You think about it, it makes sense. Thirty-Four, six months previous, hit Atlanta with a loss of some two million; Twenty-Nine struck in Los Angeles a year before that, with a toll more than double. Death expressed in aggregate, no longer packed a wallop for this new generation. How could it? And so they hear about 3700 soldiers dying over an undefined amount of time — the last thing they’d think is that this took five years. Sounds more like five hours.

Well, I had to re-think and re-think again on the words as they came out of my mouth, because I was trying to repress any opinion. I wished I was boring everybody; I’d be just one more tedious old man, shutting up when nobody listens to him anymore. That would be easy. But my granddaughter and daughter-in-law had gathered around, and I was surrounded in this horseshoe arrangement as I recounted this history nobody heard before. To answer my grandchildrens’ questions, it was difficult to stay neutral, because now I had to explain how wars are lost not tactically, but through lack of political will. And that this lack of political will, while everyone wishes it comes from independent thinking…well, the facts don’t support this. It comes from “news.” But “news” that isn’t really news. And so there I was explaining how Iraq, we had been told decades before on the “news,” was degenerating into a “civil war.” This struck everyone as rather odd. A civil war is all about who’s going to be in charge; if Iraq is the same spot as the Dark Place, then it was a place where, as I was speaking, nobody was “in charge” except terrorists. Civil war? Here we were finding out something dreadful had happened in Chicago. Nobody we knew had been injured…nobody we knew of, quite yet. And this was the thirty-eighth attack. For this generation to learn that we once had control of the Dark Place, and gave it up willingly — well, they were having a lot of trouble grasping this.

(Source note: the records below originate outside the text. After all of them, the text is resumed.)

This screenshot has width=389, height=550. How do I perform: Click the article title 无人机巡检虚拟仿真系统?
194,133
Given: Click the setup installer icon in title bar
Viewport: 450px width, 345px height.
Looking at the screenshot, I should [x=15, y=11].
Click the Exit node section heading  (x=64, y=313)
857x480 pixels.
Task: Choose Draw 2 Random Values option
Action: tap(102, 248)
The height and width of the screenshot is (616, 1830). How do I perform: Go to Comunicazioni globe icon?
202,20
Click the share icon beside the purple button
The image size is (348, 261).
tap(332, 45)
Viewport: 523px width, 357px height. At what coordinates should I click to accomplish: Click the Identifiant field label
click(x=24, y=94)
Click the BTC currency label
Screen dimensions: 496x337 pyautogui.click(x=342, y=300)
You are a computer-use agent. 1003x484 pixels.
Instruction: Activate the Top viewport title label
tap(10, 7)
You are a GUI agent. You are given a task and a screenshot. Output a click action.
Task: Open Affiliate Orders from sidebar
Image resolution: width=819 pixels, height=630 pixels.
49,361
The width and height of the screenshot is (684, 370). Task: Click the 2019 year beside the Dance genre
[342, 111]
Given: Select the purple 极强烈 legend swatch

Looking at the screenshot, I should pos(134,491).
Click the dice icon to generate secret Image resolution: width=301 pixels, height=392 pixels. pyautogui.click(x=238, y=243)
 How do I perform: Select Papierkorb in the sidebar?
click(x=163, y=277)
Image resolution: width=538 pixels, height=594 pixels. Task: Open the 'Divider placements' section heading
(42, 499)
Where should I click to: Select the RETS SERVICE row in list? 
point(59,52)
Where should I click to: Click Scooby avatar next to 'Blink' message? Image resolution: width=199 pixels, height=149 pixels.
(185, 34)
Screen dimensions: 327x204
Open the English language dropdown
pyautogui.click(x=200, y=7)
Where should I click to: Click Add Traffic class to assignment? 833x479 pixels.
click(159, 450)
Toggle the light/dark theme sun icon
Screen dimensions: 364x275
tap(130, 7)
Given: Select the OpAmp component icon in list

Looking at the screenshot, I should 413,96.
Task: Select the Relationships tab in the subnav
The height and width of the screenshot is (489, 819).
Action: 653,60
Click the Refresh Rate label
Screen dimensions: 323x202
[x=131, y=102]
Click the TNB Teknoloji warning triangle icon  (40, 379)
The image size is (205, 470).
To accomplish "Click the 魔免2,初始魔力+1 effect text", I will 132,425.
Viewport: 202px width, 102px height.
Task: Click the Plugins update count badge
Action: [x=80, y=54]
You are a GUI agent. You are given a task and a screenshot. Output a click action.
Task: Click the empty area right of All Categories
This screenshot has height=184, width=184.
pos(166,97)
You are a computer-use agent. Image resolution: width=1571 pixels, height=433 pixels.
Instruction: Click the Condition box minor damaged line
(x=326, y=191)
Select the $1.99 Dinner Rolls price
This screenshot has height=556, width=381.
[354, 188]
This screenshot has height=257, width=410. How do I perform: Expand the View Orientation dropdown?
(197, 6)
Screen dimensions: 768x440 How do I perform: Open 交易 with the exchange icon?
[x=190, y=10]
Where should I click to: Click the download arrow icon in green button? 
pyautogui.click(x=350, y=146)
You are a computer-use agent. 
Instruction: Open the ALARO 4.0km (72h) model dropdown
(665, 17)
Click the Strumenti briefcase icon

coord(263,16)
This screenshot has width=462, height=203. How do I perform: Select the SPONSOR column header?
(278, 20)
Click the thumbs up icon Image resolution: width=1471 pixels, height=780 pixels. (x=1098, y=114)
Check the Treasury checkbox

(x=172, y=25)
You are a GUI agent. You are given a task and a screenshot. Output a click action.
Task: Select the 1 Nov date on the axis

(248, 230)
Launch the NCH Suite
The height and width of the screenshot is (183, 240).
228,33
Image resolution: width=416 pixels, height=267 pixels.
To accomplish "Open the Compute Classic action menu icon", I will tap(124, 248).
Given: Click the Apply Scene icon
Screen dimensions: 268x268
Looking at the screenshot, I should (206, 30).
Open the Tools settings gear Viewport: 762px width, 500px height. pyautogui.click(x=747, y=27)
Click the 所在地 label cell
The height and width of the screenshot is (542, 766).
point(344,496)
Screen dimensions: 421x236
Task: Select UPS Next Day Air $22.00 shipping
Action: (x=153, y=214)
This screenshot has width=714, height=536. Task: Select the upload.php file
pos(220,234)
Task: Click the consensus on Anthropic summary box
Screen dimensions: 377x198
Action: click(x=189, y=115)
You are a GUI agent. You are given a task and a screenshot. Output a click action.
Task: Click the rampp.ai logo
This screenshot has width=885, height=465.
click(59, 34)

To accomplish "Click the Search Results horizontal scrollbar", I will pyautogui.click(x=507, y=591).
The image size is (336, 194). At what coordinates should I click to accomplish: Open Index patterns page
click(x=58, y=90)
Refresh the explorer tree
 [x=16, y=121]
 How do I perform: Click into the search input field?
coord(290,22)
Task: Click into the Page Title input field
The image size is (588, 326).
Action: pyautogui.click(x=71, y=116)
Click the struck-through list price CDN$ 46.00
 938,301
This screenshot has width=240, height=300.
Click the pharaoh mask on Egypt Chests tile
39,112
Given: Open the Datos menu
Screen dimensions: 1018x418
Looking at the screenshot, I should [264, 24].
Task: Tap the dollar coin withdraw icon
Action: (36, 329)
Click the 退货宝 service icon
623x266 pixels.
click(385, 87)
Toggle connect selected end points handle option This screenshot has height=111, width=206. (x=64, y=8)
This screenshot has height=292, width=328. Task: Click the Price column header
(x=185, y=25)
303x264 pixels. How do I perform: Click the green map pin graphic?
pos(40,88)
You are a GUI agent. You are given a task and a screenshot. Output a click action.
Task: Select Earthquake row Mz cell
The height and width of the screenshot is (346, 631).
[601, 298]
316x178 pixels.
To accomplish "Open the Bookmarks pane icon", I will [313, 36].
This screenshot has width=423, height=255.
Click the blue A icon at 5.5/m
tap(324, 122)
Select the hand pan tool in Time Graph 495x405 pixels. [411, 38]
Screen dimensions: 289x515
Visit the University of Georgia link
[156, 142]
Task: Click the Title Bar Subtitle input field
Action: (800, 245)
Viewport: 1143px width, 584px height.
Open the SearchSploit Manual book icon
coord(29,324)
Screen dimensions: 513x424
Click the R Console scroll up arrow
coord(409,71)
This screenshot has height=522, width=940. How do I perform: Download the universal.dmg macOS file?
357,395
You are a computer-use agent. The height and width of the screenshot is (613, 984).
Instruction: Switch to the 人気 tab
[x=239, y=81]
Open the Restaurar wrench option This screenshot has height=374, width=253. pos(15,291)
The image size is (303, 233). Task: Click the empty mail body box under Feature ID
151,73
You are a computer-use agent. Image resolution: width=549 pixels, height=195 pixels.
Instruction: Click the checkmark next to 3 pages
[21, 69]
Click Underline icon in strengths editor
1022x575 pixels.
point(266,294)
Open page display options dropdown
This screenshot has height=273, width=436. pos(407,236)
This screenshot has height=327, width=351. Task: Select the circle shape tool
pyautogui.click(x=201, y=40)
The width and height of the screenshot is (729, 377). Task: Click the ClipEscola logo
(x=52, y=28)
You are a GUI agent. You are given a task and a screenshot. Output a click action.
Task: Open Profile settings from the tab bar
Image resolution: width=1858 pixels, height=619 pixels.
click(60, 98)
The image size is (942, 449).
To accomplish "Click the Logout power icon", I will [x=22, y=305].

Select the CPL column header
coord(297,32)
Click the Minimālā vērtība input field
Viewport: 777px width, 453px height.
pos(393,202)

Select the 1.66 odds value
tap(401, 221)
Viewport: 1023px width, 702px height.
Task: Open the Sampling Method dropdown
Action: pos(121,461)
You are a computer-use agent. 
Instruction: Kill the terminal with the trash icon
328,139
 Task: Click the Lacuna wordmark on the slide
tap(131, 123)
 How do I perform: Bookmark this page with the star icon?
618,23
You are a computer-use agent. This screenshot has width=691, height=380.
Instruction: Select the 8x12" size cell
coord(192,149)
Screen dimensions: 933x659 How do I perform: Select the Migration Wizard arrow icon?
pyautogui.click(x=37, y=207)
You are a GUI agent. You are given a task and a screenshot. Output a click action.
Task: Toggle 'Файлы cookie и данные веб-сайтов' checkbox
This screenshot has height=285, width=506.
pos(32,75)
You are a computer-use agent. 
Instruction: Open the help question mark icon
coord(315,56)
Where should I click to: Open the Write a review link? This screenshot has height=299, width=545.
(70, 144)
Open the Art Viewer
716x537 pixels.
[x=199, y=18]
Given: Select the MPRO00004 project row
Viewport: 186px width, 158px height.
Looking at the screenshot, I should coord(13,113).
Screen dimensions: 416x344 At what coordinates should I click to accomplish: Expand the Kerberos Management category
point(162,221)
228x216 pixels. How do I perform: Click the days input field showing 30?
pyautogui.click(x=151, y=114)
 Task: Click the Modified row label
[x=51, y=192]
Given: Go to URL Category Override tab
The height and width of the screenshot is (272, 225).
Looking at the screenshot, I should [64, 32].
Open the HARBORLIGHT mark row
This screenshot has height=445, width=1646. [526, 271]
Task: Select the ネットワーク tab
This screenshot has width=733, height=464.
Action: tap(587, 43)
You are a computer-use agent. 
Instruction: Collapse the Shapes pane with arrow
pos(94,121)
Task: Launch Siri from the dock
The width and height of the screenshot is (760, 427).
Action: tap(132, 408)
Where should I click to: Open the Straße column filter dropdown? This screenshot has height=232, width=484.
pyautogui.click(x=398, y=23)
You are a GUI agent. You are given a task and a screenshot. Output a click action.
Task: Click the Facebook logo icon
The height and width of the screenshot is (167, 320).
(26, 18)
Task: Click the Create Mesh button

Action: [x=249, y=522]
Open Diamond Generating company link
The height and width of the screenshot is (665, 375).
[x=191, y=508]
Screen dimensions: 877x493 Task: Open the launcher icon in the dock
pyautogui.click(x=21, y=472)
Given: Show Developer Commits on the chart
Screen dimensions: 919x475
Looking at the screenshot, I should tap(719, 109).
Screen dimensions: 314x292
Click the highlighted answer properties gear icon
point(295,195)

And again, who could blame them? And so I had to explain the news…not so much as a bunch of opinion masquerading as fact…but as an interest. They’d already picked up on the leitmotif that when America does something militarily, the effort put in by the “news” is to try to get America to stop doing it. This was puzzling to them. We could have stopped terrorists; terrorists want us to live under Sharia law; the prognosis for a free press under Sharia law, is not terribly good; what’s the interest of the news people, to stop America from stopping the terrorists? Here, my opinion was being directly solicited. The trouble was, I had none to give.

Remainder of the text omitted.